◆ **Stored records**
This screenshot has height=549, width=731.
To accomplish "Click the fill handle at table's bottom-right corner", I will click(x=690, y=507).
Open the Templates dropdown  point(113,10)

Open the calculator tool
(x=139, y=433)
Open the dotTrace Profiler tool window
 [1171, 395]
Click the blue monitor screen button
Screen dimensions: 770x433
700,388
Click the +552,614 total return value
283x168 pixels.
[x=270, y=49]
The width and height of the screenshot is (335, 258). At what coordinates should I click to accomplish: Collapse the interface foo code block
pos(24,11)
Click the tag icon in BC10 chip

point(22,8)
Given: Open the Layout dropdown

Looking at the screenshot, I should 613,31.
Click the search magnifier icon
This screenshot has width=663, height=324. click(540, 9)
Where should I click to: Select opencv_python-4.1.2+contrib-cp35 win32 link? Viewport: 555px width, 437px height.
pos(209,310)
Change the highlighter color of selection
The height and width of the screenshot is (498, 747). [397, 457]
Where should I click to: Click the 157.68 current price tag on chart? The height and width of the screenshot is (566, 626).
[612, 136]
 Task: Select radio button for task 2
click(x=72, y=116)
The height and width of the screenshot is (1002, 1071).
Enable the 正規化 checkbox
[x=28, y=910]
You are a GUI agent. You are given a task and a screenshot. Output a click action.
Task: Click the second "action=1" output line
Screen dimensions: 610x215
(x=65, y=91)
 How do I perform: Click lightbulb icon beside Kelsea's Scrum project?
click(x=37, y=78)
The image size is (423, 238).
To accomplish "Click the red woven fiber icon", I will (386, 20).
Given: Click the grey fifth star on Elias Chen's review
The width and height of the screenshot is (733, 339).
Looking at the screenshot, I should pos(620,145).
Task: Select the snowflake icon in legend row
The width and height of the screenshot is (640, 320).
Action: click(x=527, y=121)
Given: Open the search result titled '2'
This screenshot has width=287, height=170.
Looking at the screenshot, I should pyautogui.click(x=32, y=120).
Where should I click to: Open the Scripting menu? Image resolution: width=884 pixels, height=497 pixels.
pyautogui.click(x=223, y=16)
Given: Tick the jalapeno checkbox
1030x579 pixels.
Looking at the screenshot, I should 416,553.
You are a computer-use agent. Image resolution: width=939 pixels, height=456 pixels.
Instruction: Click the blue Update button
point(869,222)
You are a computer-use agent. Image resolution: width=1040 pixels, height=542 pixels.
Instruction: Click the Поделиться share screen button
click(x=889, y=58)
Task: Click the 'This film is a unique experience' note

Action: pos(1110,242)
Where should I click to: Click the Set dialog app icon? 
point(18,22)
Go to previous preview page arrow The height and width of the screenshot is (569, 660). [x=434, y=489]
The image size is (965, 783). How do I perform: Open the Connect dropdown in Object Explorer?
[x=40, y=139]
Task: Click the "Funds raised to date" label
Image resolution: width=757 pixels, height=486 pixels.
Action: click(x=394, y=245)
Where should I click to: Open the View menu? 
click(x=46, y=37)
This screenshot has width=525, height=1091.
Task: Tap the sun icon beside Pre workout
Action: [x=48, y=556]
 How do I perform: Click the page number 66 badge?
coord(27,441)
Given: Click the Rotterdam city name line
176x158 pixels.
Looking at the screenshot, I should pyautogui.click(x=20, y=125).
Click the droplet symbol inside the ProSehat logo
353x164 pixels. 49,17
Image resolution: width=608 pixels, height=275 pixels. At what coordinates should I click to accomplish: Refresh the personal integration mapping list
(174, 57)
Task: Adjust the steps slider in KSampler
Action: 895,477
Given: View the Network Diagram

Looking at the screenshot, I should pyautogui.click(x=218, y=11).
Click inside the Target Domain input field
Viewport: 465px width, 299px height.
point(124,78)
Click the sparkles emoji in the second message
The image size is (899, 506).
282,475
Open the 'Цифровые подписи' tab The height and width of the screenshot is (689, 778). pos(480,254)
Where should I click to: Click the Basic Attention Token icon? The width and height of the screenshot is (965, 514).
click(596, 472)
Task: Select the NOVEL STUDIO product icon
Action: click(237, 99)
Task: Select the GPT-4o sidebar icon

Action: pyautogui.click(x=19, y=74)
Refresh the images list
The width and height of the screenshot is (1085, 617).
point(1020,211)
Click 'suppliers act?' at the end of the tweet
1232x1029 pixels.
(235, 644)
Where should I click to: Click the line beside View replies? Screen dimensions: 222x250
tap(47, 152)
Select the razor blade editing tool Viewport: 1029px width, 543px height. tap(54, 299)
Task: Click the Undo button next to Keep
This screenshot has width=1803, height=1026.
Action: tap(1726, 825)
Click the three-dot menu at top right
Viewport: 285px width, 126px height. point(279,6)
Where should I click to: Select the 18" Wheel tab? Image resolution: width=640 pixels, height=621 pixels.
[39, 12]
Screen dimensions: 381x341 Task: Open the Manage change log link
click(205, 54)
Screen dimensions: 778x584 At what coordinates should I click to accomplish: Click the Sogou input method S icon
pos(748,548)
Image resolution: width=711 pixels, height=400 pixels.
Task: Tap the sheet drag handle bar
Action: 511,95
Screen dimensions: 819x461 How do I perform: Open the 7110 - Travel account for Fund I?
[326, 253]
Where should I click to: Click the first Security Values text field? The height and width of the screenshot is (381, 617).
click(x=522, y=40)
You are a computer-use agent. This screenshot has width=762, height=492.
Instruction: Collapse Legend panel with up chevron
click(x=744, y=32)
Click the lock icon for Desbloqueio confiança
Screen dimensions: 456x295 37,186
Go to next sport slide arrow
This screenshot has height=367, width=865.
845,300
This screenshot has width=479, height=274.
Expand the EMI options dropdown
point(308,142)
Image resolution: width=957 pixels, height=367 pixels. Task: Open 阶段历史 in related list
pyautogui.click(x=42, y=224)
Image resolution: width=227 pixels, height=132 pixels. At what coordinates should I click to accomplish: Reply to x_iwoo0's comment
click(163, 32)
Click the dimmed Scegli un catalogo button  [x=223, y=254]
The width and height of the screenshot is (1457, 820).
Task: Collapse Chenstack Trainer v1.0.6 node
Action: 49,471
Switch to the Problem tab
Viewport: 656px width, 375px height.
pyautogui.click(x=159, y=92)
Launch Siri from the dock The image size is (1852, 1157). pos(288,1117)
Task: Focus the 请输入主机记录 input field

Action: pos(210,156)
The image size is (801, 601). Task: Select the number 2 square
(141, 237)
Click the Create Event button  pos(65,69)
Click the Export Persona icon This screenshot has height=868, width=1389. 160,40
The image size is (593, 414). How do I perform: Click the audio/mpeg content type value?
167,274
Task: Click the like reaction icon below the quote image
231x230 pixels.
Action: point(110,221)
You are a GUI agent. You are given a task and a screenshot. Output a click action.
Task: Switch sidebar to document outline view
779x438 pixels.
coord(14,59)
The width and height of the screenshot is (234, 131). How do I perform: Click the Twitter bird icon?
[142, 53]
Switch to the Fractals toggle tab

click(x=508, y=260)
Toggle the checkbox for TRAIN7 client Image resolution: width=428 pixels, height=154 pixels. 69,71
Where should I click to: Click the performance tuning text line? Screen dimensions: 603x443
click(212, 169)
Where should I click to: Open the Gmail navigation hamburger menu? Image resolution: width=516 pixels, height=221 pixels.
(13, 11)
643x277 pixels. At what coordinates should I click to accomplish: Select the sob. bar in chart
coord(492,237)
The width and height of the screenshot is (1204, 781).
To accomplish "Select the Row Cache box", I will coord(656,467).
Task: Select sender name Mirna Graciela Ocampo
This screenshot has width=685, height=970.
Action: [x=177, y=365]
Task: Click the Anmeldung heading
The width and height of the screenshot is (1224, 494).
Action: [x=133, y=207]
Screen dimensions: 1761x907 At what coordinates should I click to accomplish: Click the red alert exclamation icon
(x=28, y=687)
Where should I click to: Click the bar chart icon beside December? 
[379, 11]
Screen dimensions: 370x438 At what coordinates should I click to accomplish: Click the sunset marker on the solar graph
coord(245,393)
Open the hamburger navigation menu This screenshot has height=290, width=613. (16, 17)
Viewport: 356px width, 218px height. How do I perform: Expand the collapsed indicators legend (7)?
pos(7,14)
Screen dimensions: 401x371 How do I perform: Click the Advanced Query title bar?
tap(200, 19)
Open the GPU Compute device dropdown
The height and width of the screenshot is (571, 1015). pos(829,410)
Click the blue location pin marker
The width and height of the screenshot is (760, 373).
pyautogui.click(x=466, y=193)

◆ **Instructions for the task**
Rewrite everything from the line containing "Click the dimmed" down to the line containing "Action: [x=133, y=207]", replacing "Siri" with "Spotlight" and leaving all else unchanged.

◆ **Answer to the task**
Click the dimmed Scegli un catalogo button  [x=223, y=254]
The width and height of the screenshot is (1457, 820).
Task: Collapse Chenstack Trainer v1.0.6 node
Action: 49,471
Switch to the Problem tab
Viewport: 656px width, 375px height.
pyautogui.click(x=159, y=92)
Launch Spotlight from the dock The image size is (1852, 1157). pos(288,1117)
Task: Focus the 请输入主机记录 input field

Action: pos(210,156)
The image size is (801, 601). Task: Select the number 2 square
(141, 237)
Click the Create Event button  pos(65,69)
Click the Export Persona icon This screenshot has height=868, width=1389. 160,40
The image size is (593, 414). How do I perform: Click the audio/mpeg content type value?
167,274
Task: Click the like reaction icon below the quote image
231x230 pixels.
Action: point(110,221)
You are a GUI agent. You are given a task and a screenshot. Output a click action.
Task: Switch sidebar to document outline view
779x438 pixels.
coord(14,59)
The width and height of the screenshot is (234, 131). How do I perform: Click the Twitter bird icon?
[142, 53]
Switch to the Fractals toggle tab

click(x=508, y=260)
Toggle the checkbox for TRAIN7 client Image resolution: width=428 pixels, height=154 pixels. 69,71
Where should I click to: Click the performance tuning text line? Screen dimensions: 603x443
click(212, 169)
Where should I click to: Open the Gmail navigation hamburger menu? Image resolution: width=516 pixels, height=221 pixels.
(13, 11)
643x277 pixels. At what coordinates should I click to accomplish: Select the sob. bar in chart
coord(492,237)
The width and height of the screenshot is (1204, 781).
To accomplish "Select the Row Cache box", I will coord(656,467).
Task: Select sender name Mirna Graciela Ocampo
This screenshot has width=685, height=970.
Action: [x=177, y=365]
Task: Click the Anmeldung heading
The width and height of the screenshot is (1224, 494).
Action: [x=133, y=207]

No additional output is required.